По выполнении задач, возложенных на наш отряд, из г. Ново-Николаевска мы были отозваны в Политотдел 5-й армии уже в г. Красноярске. К тому времени армия Колчака была разгромлена, и наш отряд был расформирован. Я был назначен начальником Особого отдела 59-й дивизии 5-й армии, дислоцировавшейся в Семипалатинске, и в марте 1920 года мы приступили к ликвидации остатков армии Анненкова, фильтрации капитулировавшего офицерского состава во главе с начальником штаба. По окончании этой работы Семипалатинская группа войск была расформирована и 59-я дивизия передана в подчинение Туркестанского фронта с дислоцированием ее в Верном (ныне Алма-Ата). Передовые части дивизии приняли участие в наведении порядка в городе после ликвидации мятежа, описанного Фурмановым в одноименной книге.
В период передислокации меня вызвали в ВЧК на доклад. Очень скоро меня там принял Ф. Э. Дзержинский. У него в кабинете было три-четыре человека, в том числе М. Я. Лацис, которого я уже знал. Ф. Э. Дзержинский назвал мою фамилию и сообщил, что я принимал непосредственное участие в ликвидации анненковщины. Состояние мое было необычным, так как мне впервые приходилось держать ответ перед самим Дзержинским.

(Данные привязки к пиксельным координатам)
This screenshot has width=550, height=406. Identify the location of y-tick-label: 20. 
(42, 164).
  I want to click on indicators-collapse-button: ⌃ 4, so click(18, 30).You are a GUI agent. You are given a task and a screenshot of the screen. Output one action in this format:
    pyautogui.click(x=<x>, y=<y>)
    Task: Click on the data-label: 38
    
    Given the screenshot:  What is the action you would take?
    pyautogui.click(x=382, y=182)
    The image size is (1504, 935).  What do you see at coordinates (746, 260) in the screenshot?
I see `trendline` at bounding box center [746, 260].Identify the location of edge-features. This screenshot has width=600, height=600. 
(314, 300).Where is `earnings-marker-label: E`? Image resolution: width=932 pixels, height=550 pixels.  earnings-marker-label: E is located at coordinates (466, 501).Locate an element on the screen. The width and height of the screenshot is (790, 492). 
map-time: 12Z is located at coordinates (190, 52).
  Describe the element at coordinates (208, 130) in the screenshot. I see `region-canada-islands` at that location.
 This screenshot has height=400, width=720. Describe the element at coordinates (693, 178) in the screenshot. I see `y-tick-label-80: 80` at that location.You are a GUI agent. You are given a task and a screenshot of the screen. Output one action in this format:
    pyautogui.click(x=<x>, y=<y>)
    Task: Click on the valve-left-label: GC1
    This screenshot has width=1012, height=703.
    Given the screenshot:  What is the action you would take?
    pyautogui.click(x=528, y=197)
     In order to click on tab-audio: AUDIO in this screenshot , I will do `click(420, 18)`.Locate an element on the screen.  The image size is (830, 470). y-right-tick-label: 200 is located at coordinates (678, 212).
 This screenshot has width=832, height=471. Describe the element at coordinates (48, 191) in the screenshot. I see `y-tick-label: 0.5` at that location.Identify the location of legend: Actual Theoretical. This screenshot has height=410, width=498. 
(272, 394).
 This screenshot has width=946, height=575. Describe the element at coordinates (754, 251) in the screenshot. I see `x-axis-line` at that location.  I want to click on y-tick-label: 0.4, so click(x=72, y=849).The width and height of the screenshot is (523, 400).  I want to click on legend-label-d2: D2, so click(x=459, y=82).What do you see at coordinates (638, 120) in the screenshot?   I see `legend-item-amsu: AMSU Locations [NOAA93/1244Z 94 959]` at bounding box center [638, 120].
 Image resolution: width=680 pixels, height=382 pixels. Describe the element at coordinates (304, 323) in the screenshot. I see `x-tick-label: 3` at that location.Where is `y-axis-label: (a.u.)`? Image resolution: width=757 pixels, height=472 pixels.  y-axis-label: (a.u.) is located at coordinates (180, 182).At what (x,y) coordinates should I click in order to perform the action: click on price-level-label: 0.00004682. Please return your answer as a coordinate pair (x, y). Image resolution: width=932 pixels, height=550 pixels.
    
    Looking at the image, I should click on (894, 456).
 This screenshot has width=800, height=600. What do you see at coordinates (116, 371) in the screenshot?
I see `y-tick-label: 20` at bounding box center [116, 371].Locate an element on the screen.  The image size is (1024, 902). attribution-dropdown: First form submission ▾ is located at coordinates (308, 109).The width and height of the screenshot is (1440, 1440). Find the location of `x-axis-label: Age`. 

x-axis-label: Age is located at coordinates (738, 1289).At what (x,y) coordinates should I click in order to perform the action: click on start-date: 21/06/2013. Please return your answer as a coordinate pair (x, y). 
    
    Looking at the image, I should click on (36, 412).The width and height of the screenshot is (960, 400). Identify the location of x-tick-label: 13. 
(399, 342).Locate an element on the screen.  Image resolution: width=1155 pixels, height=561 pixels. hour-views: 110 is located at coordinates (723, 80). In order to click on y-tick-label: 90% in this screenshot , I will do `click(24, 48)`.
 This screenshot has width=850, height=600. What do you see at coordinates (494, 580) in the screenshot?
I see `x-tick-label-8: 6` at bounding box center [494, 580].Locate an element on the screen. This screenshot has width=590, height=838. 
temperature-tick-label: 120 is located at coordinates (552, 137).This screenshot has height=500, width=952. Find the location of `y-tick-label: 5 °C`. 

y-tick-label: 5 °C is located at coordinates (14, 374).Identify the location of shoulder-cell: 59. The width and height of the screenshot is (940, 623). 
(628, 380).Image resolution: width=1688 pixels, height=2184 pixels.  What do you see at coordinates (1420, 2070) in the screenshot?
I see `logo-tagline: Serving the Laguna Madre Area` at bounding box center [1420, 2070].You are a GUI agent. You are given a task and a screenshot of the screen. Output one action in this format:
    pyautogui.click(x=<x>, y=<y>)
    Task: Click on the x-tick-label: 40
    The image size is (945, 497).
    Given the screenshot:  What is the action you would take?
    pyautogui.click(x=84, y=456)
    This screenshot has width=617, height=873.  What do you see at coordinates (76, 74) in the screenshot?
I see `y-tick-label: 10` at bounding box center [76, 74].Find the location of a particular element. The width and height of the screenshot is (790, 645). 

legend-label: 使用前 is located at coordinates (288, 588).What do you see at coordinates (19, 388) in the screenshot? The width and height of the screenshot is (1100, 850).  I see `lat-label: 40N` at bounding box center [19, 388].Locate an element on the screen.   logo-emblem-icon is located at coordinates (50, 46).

- ЧТО НУЖНО СДЕЛАТЬ:
[A] Как, согласно воспоминаниям о ликвидации армии Анненкова, ныне называется город Верный?
[B] Напишите продолжение воспоминаний о ликвидации армии Анненкова, начиная после последнего предложения.

- СПИСОК ОТВЕТОВ:
[A] Алма-Ата.

[B]
— Давайте послушаем товарища Кошелева, — сказал Феликс Эдмундович, — о том, как все это происходило. Только вы, пожалуйста, расскажите кратко и главное.
Я доложил, но, видимо, не так кратко и не все главное.
— А как был использован материал, полученный в результате фильтрации офицерства? Какие установлены связи? Куда материал передан? — сыпались вопросы в конце моего доклада.
Видимо, мой ответ удовлетворил руководство. Замечаний не было. В заключение приема Ф. Э. Дзержинский сказал мне, что я должен отправиться в свою дивизию, но представиться начальнику Особого отдела Туркфронта Г. И. Бокию в Ташкенте, получить от него указания о дальнейшей работе в соответствии с обстановкой на месте.
Когда полностью стабилизировалось положение в Джетысуйской области, части 59-й дивизии Туркфронта были направлены на ликвидацию басмачества в Фергане. Особый отдел 59-й дивизии был расформирован, а работники Особого отдела переданы в Семиреченскую губчека. Меня назначили заместителем председателя губчека.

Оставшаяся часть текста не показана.